内戦でシリアの医療システムが崩壊

2013.3.10


 BBCによれば、国境なき医師団(Medecins Sans Frontieres: MSF)によれば、2年に及ぶ内乱でシリアの医療システムは破壊されました。

 MSFは報告書の中で、病院、医師、患者は直接攻撃され、多くの医療関係者は国外へ逃げたと言いました。公共の病院の3分の1はすでに機能しておらず、医療活動は地下へ追いやられました。慈善団体は反政府派の支配地域で200人以上のスタッフを活動させています。シリア政府に何度ももっと広範に移動できるよう要求しましたが、許可されませんでした。アクセスが制限されているにも関わらず、2011年3月以来、慈善団体は20,000件以上の診療と、1,560件の外科手術を行いました。北部の反政府派の支配地域には3件の病院を開院しました。

 医師には「敵」のレッテルが貼られました。しかし、MSFは紛争がヘルスケアの概念を台無しにしたと言いました。「医療支援は攻撃目標とされ、病院は破壊され、医療従事者は捕らえられました」とMSFのマリー・ピエール・アリス医師(Dr Marie-Pierre Allie)は言いました。経験のある医療従事者が出国したことで、未経験の医療従事者が医療を行うことになりました。「歯科医が簡単な外科手術を行い、薬剤師が患者を治療し、若者が看護士として志願して働いています」と報告書は言いました。医師は負傷者の治療をするために国家の敵とされ、政府派と反政府派は現在、病院を戦争の戦略として活用しています。政府軍は医療施設を空爆する一方で、反政府派は施設を自由シリア軍病院の名前をつけ、攻撃の危険を増しています。

 医療活動は地下へ潜ることが増え、急ごしらえの病院が洞窟、住宅、農場に設置されました。MSFはこれらの施設までが空襲の対象となっていると言います。

 水曜日に、国連は百万人のシリア人が国外に逃げ、250万人が国内で難民になっていると言いました。国連は7万人が戦いで死亡したと見積もります。

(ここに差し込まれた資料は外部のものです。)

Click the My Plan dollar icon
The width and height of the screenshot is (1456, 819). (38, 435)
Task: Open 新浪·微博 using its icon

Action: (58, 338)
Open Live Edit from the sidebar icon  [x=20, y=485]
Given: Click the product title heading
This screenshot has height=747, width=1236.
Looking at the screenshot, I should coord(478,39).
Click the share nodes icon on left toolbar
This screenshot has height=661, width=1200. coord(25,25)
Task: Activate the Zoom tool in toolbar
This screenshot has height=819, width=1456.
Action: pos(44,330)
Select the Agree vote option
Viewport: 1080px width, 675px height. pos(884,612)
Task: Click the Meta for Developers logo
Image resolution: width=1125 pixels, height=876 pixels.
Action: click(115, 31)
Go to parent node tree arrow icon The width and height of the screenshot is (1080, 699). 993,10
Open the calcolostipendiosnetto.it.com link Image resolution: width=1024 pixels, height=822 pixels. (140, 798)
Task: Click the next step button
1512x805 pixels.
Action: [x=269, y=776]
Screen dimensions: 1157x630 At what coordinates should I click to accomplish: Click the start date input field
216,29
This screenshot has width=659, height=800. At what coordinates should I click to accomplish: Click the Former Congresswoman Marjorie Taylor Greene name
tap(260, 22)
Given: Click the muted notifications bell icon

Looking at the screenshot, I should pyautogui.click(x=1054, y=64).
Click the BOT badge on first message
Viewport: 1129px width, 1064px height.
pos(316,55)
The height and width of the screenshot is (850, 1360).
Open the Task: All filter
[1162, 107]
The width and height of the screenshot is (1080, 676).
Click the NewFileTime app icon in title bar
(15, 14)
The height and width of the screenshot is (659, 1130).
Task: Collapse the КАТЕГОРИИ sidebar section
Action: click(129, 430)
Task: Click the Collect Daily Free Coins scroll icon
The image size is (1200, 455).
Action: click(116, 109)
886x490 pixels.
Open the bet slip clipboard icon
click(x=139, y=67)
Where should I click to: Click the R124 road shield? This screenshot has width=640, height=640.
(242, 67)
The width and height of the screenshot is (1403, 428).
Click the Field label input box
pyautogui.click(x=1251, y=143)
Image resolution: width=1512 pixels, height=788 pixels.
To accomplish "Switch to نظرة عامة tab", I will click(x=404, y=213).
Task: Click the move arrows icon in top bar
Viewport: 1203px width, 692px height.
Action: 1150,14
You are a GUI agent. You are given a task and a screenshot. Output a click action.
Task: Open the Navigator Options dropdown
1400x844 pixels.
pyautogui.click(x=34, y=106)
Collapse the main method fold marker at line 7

 なお、BBCによれば、シリアの反政府派に拘束された国連平和維持軍のフィリピン人21人が解放され、ヨルダンに到着しました。


 記事の更新が遅れて済みませんでした。

 記事の一部は省略しました。

 3分の1の病院が破壊され、機能しなくなるとどうなるかは、日本国内で同じことが起きた場合どうなるかを想像すればよく分かるでしょう。東日本大震災で現地の病院が厳しい運営を迫られたことを思い出してください。

 普通、国がこういう状況になれば、国のトップは腹をくくり、事態を打開する決断をするものです。アサド大統領にはそんな気はなく、自分が名誉ある死を遂げることしか考えていないとしか思えないような発言を繰り返しています。さほど政治臭のしない人なのに、ここまで権力に固執する理由は何かあるはずです。自分が諦めると、アラウィー派すべてが殺されると信じているとか、かつて行った粛正の報復を恐れているのかも知れません。しかし、すでに勝利はほぼ失せたといえる状況なのに、何も動かないのは不思議です。そもそも、国民のことなど、関心がない人だったのかも知れません。

 関心が薄いといえば、日本人も島国で他国と隔てられているため、海外での惨状に無関心だという特徴があります。国内のことに関心を集中して、海外の話は聞かなかったことにした方が、楽しく生きられるためでしょうか。これは新聞記事にも影響を及ぼしています。日本の新聞は国内のことを知るには重宝ですが、国外のことは大して読むべき記事がありません。それが読者の特徴だとよく分かっているから、新聞社もそれくらいしか紙面を割かないのです。海外の情報を調べたければ、海外の新聞を読んだ方が話が早いのです。